▶ _対象文章_
========

どぼずばああああああん。
2008(平成20)年4月7日のことである。横浜市金沢区福浦にある日本カーリット株式会社の工場で爆発が起きた。
え、また?
そう、またなのである。――と言っても前回の事故からは50年も経っているのだが。
ネット上の情報をざっと眺めてみたが、この2008年の爆発の時刻は定かではない。当時の新聞もチェックしてみたのだが、事故のニュース自体が全然載っていなかった。
現場は敷地内の実験棟で、従業員2人が病院送りとなった。うち1人は死亡している。なんだか死傷者数までもが、50年前の同社の爆発事故と似通っていて不気味だ。
爆発の原因だが、「化学物質トリクロロシランなどの液体をオートクレーブで混ぜる際、加湿装置から蒸気が漏れ、薬品と混ざって化学反応を起こして圧力が異常に上がり、釜が爆発した」らしい。素人としては、ハァそうですかとしか言いようがない。
まあ、それは物理現象としての原因である。人的ミスがあったのではないか、という観点で調べたところ、加湿装置とやらの自主検査を10年以上もサボッていたことが判明。これにより装置の劣化に気付かなかったのではないかと考えられた。
この加湿装置の自主検査について、当時の工場長はしなくてもいいと勘違いしていたらしい。ただ、死亡した従業員からは装置の老朽化を訴えられていたというから、これでは工場長、言い逃れもしにくかったことだろう。2009年12月16日、当時の工場長と副工場長は横浜地裁へ書類送検された。容疑は業務上過失致死傷である。
だがこれについては不起訴となった。仮に自主検査を行なっていたとしても、爆発の原因となった装置の亀裂を見つけるのは難しかっただろう――と横浜地検は判断したのだ。
この不起訴の方針が確定したのは、2009年12月28日のことである。資料によると、年明けには不起訴にすることが決まった――とあるが、実を言えばその後本当に不起訴になったのかは不明だ。これも新聞には載っていなかった。
さらに言えば、不起訴になったのは「3人」らしい。工場と副工場長、あと死亡した人の3人である。しかし死亡した人が副工場長だったのか、副工場長は2人いたのか、助かった人は副工場長だったのか、などの詳細は不明である。
ついでに、県警は消防法違反で日本カーリットとその営業課長も書類送検した。こちらは、トリクロロシランなる化学物質を、市の許可を得ずに法定貯蔵量を超えて貯蔵したのが引っかかってしまったらしい。これについては、不起訴になったという記述は見つかっていない。

========

▶ _提示記録_
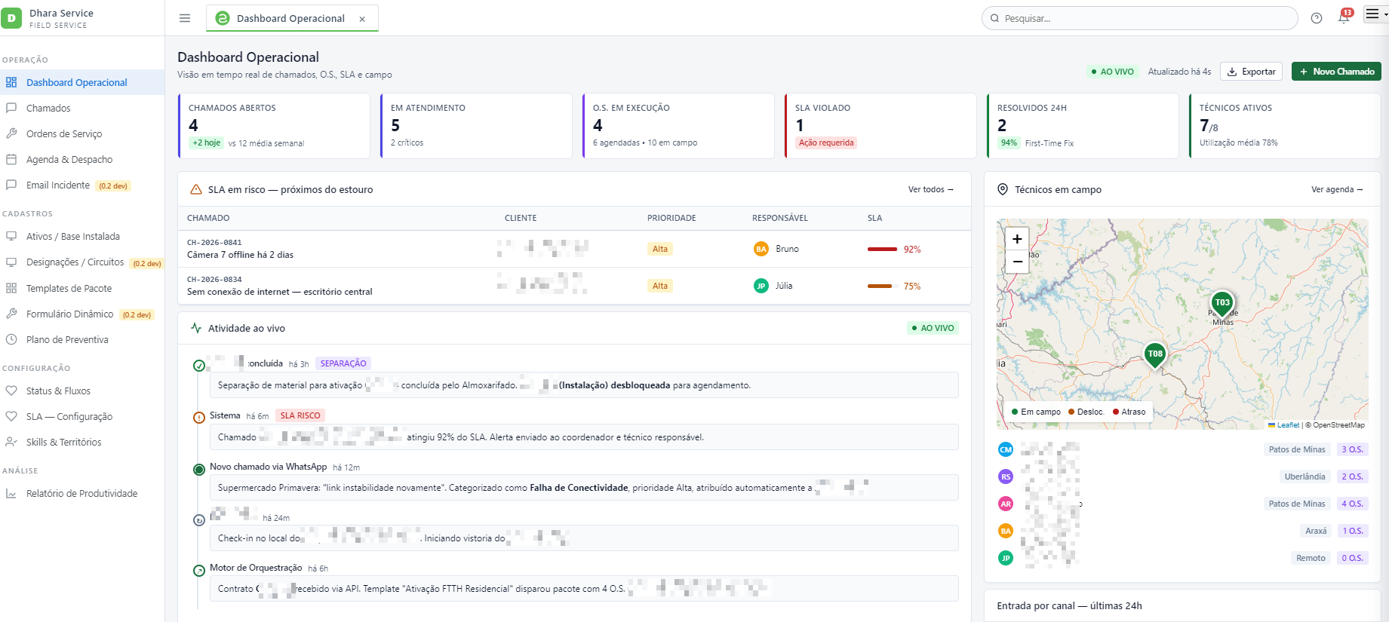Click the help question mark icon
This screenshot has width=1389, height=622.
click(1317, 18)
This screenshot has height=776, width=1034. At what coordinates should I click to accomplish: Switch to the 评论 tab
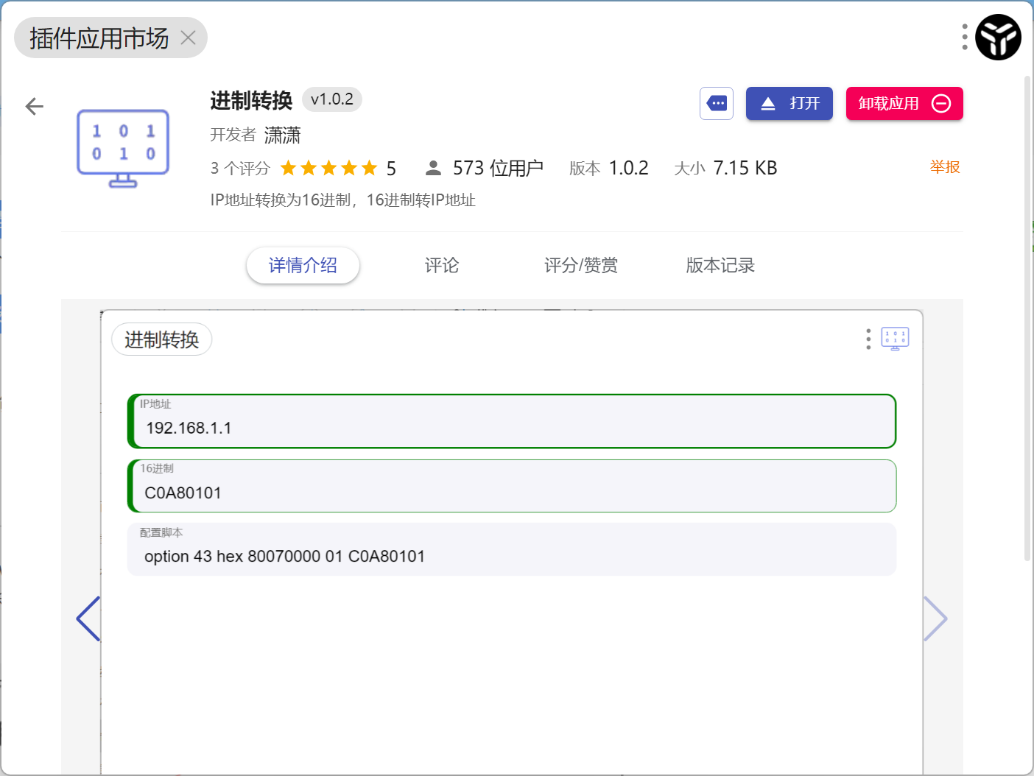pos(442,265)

========

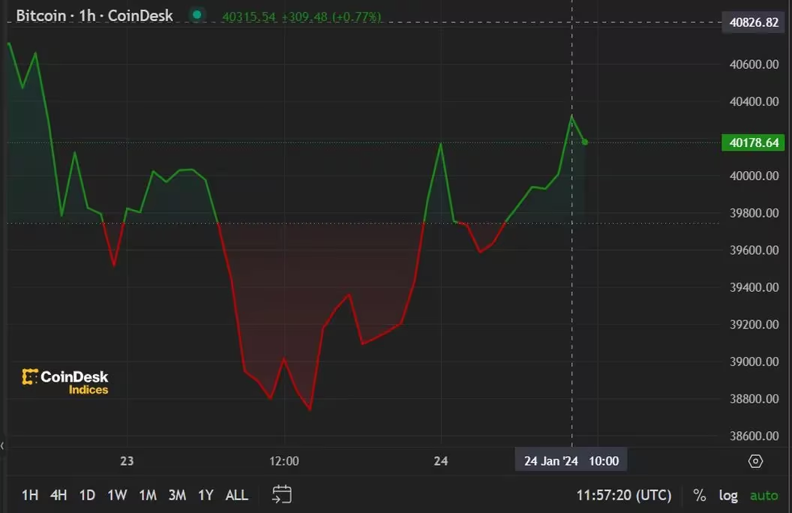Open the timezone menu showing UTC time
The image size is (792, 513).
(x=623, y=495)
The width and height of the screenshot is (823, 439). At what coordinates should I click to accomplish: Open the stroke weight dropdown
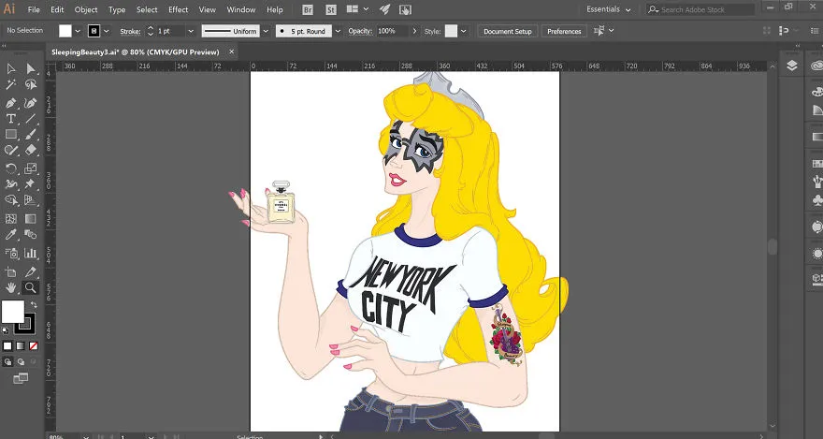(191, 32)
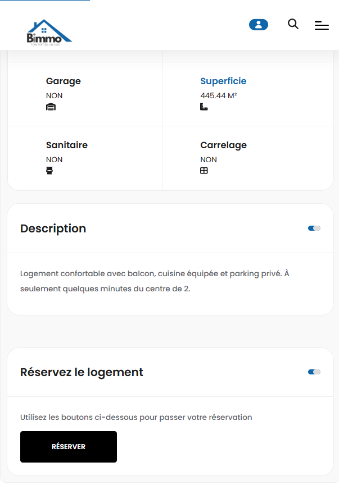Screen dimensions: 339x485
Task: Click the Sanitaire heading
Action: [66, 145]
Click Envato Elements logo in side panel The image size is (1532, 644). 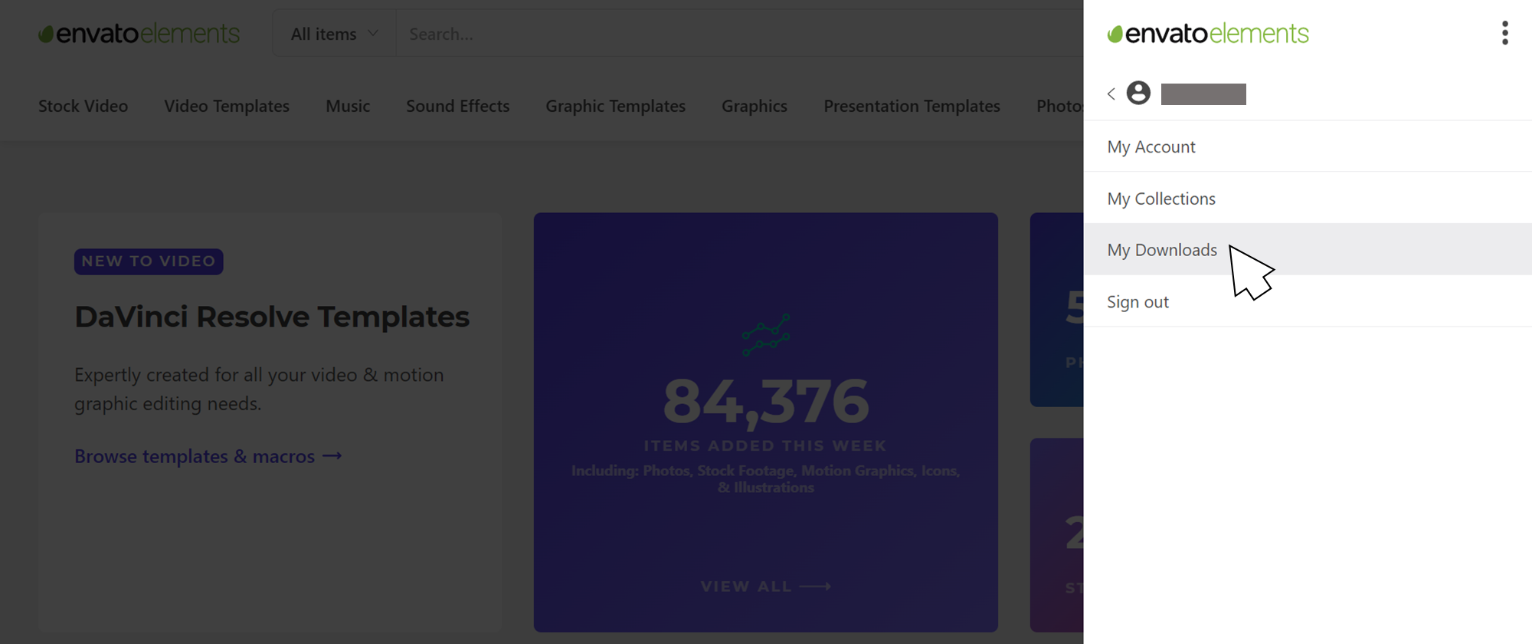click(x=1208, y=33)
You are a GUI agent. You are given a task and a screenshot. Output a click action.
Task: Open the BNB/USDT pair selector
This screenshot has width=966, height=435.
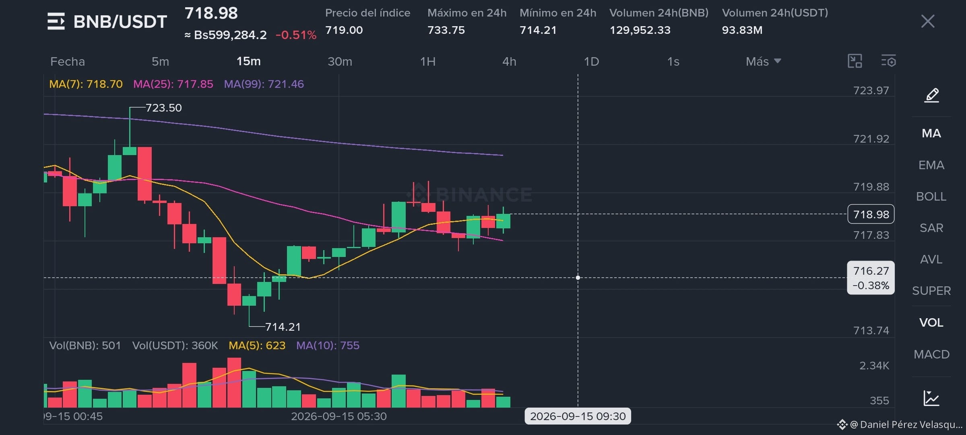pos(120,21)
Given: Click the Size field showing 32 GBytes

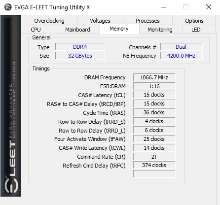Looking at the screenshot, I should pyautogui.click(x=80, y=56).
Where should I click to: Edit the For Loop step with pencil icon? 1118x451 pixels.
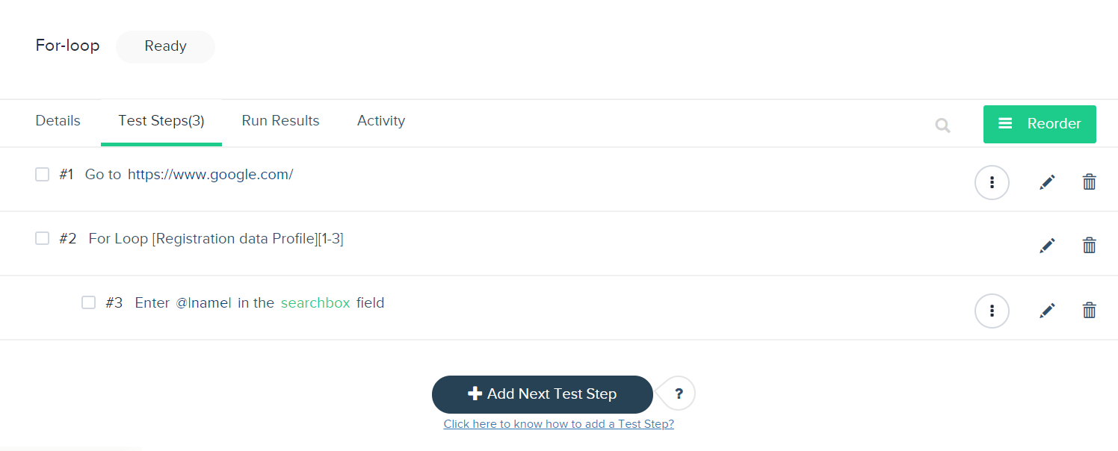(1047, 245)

========

▶ _課題 1_
対象文章のうち、「現場は敷地内の実験棟で、従業」という語句を含む箇所から始めて「ですかとしか言いようがない。」で終わるまでを、そのまま引用せよ。
▶ _課題 2_
対象文章の内容を2文で要約せよ。
▶ _課題 3_
対象文章によると、当時の工場長と副工場長が横浜地裁へ書類送検されたのは何年何月何日か。

▶ _解答欄 1_
現場は敷地内の実験棟で、従業員2人が病院送りとなった。うち1人は死亡している。なんだか死傷者数までもが、50年前の同社の爆発事故と似通っていて不気味だ。
爆発の原因だが、「化学物質トリクロロシランなどの液体をオートクレーブで混ぜる際、加湿装置から蒸気が漏れ、薬品と混ざって化学反応を起こして圧力が異常に上がり、釜が爆発した」らしい。素人としては、ハァそうですかとしか言いようがない。

▶ _解答欄 2_
2008年4月7日、横浜市金沢区福浦にある日本カーリット株式会社の工場の実験棟で爆発が起き、従業員2人が病院に運ばれ、うち1人が死亡した。加湿装置の自主検査を10年以上怠っていたことが判明し、当時の工場長と副工場長が業務上過失致死傷の容疑で書類送検されたが、検査をしていても装置の亀裂を見つけるのは難しかったとして、横浜地検は不起訴の方針を決めた。

▶ _解答欄 3_
2009年12月16日。